Stade olympique : gouffre financier
Le cabinet d'architecture anglais Zaha Hadid, qui avait remporté l'appel d'offre, présentait en 2013 un bâtiment de 80.000 places, prévu pour se loger dans le quartier de Yoyogi. D'un projet initial de 130 milliards de Yens (~794,8 millions d'euros), le budget de construction s'est vu depuis gonflé à près du double : 252MM¥ (~1,5 milliards d'euros) !
À mesure que les coûts et la polémique enflaient, les critiques se sont multipliées. Les utilisateurs de Twitter japonais, notamment, s'en sont donnés à cœur joie en imaginant des parodies rapprochant le design du stade à... une cuvette de toilettes 🚽.
Le gouvernement japonais, sous le feu 🔥 des critiques, a finalement choisi d'annoncer la battue en retraite le 17 juillet, par la voix de son premier ministre Shinzo Abe. Le stade national olympique sera donc repris à zéro et se cherche depuis de nouveaux plans.
Il manquera du coup, hélas, la coupe du monde de rugby prévue au Japon en 2019, la première en Asie. Cela a eu pour effet de provoquer l'ire de l'organe mondial de l'ovalie, qui donne jusqu'à fin septembre au comité japonais pour revoir sa copie. En attendant, c'est le stade international de Yokohama (à quelques dizaines de kilomètres au sud-ouest) qui fait office de remplaçant supposé, avec ses 72.000 places utilisées notamment pour la finale de la coupe du monde de football en 2002.
En décembre 2015 sont annoncés les deux nouveaux projets, plus modestes. C'est finalement l'architecte japonais Kengo Kuma qui remporte la compétition, avec 60.000 places et un coût de construction estimé à 149 milliards de Yens (~911 millions d'euros), financés par Tokyo à hauteur de 39,5MM¥ (~241,5 millions d'euros).
Logo officiel : accusations de plagiat
Le 24 juillet 2015, pile cinq ans avant le début des festivités, avait lieu l'annonce des emblèmes officiels. Dans une vidéo rendue privée depuis (comme, semble-t-il, l'ensemble de sa chaîne YouTube officielle), le comité organisateur dévoilait ainsi les logos des JO et Paralympiques de Tokyo 2020, réalisés par le designer Kenjiro Sano.
Si la création en elle-même a soulevé des retours mitigés, rapidement des accusations de plagiat les ont balayés. Car le contenu fait montre d'une ressemblance troublante avec le logo du Théâtre de Liège en Belgique, conçu par Olivier Debie et en exploitation depuis 2013 :
Au terme d'une polémique de plusieurs semaines, le comité des JO 2020 annonçait le 31 août 2015, puis lors d'une conférence de presse le 2 septembre, que cet emblème controversé ne serait finalement pas utilisé. Selon l'explication officielle :
"Nous pensons qu'il risque d'être difficile de le voir supporté par le grand public." (via)

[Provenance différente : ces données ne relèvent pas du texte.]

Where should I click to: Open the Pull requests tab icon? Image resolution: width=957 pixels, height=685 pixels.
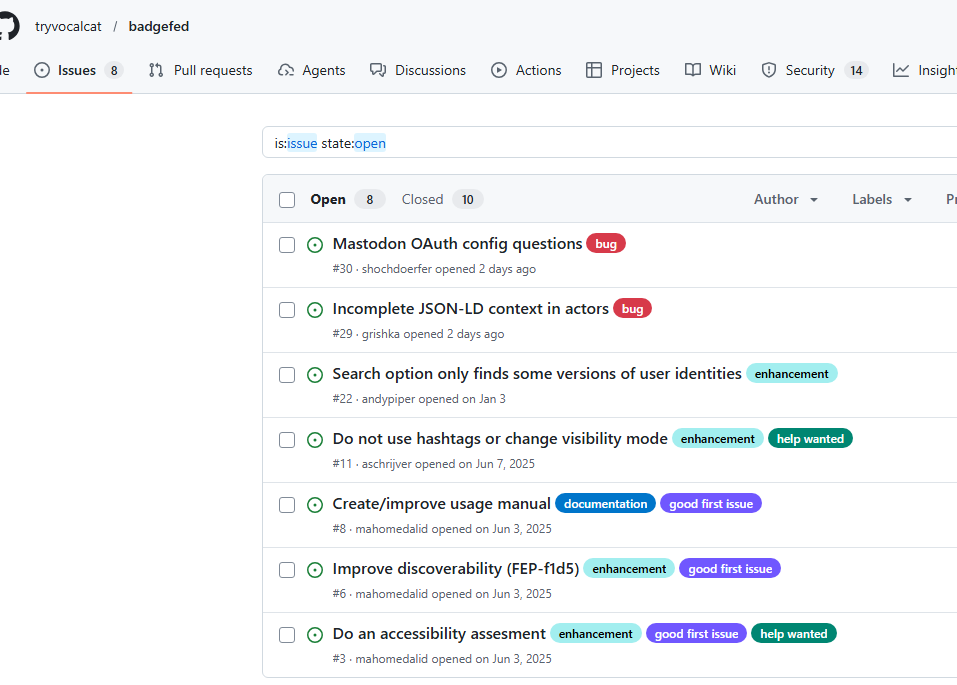155,70
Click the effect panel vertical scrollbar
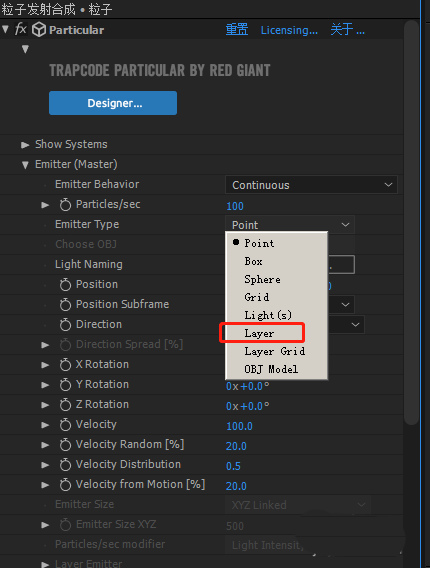 click(411, 222)
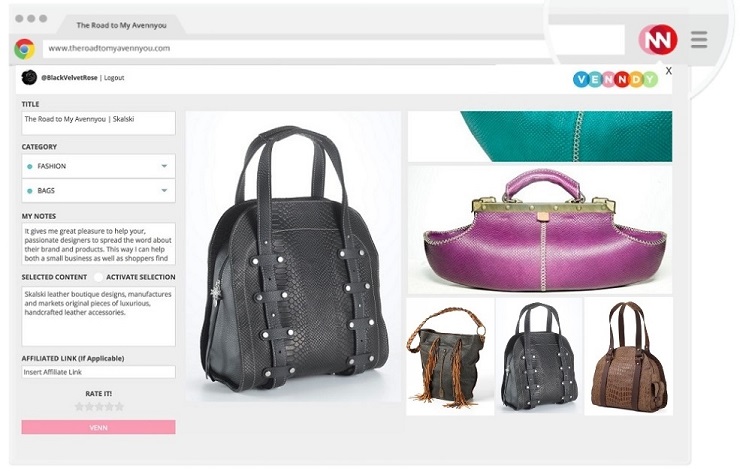Image resolution: width=740 pixels, height=474 pixels.
Task: Expand the FASHION category dropdown
Action: tap(98, 166)
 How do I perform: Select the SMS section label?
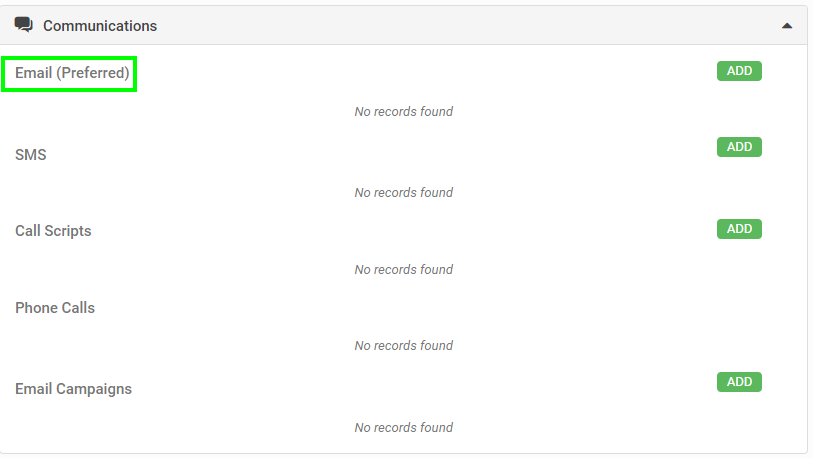(31, 155)
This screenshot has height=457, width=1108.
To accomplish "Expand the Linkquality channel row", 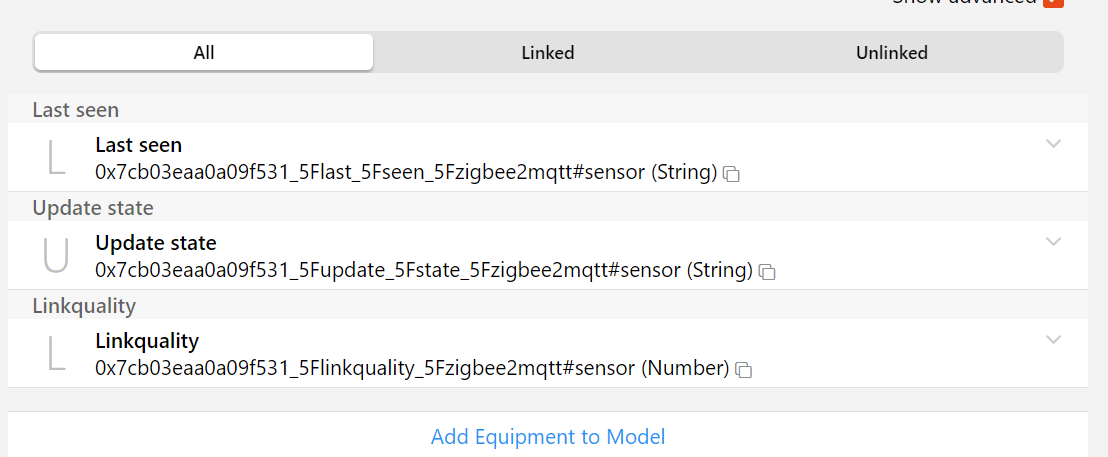I will [1053, 340].
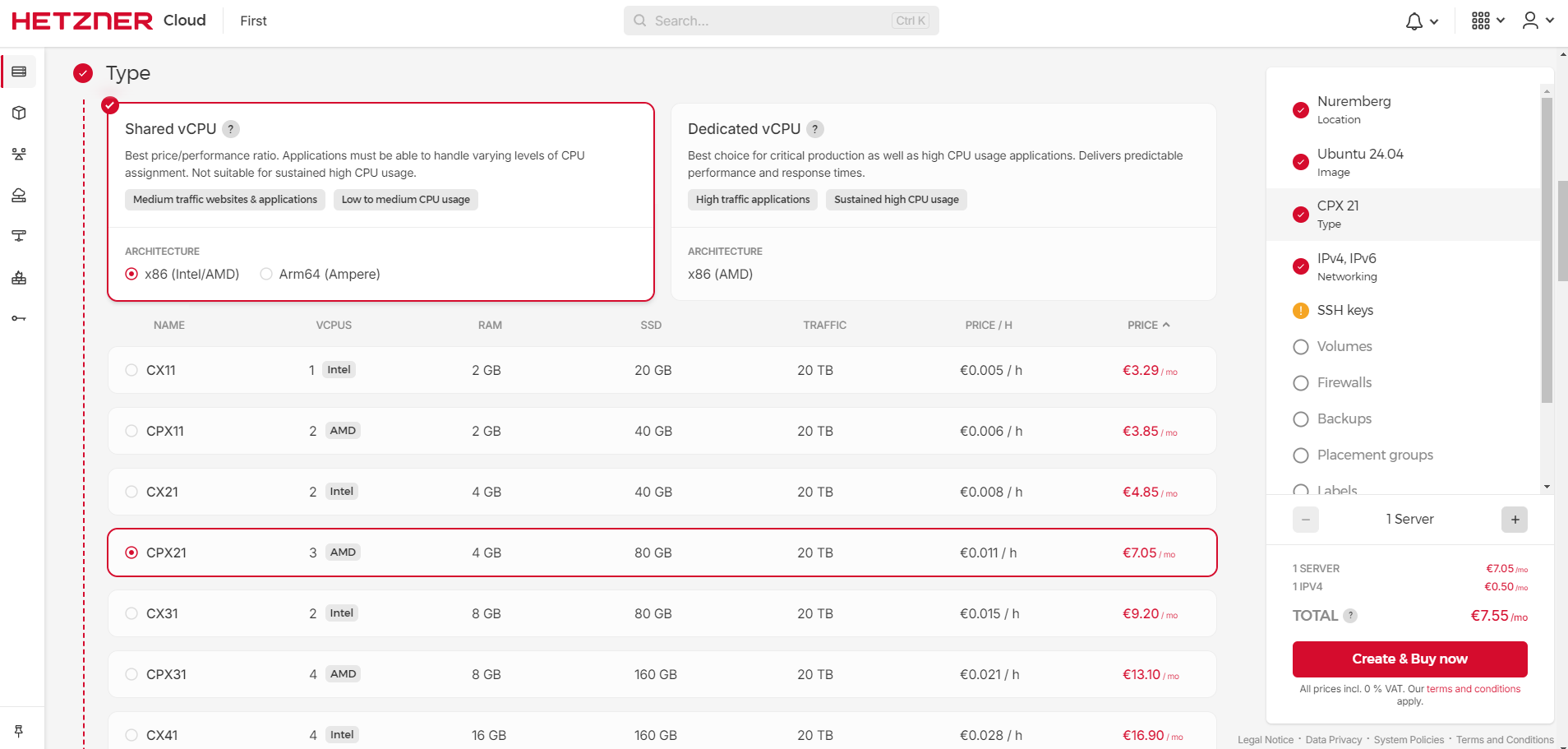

Sano fait l'objet, en parallèle, d'autres accusations de copies d'images pour certaines de ses créations antérieures. Une gamme de sacs promotionnels pour la brasserie Suntory, retirés de la circulation depuis, soulève en particulier le questionnement général.
Le designer de 43 ans a fait part de son sentiment d'une campagne de dénigrement à son égard et celui de son studio. S'il est aisé de crier avec les loups, on sait la célérité avec laquelle les justiciers de tout poil peuvent s'acharner sur leurs profils de réseaux sociaux, confortablement installés derrière leur écran. La critique est facile, l'art est difficile... Bien que rien ne fût (encore ?) prouvé, dans notre ère d'ultra-communication Kenjiro Sano ne pouvait tout simplement pas, semble-t-il, au moins prétendre à la présomption d'innocence.
En attendant, ce qui fait son infortune crée les affaires d'autres opportunistes. Ainsi, des posters du logo abandonné se monnayent déjà à plus de 100.000¥ (~611€) sur Yahoo! Auction !
Mise à jour -- En octobre sont annoncées les conditions de propositions d'un nouveau logo. Toute personne âgée de plus de 18 ans, de quelque nationalité qu'elle soit, peut soumettre sa création au comité olympique, par ici entre le 24 novembre et le 7 décembre ! 14.599 propositions auront été envoyées pendant ce laps de temps.
Points de discorde et perspectives
Mais tout ceci sera vraisemblablement oublié de longue date à l'approche de l'évènement. Et l'on reste encore, d'ailleurs, très loin des difficultés successives d'Athènes, Pékin ou Sotchi qui finissaient leurs travaux pharaoniques parfois quelques jours à peine avant le début des compétitions. La capitale japonaise a tout le temps de faire face à d'autres difficultés potentielles.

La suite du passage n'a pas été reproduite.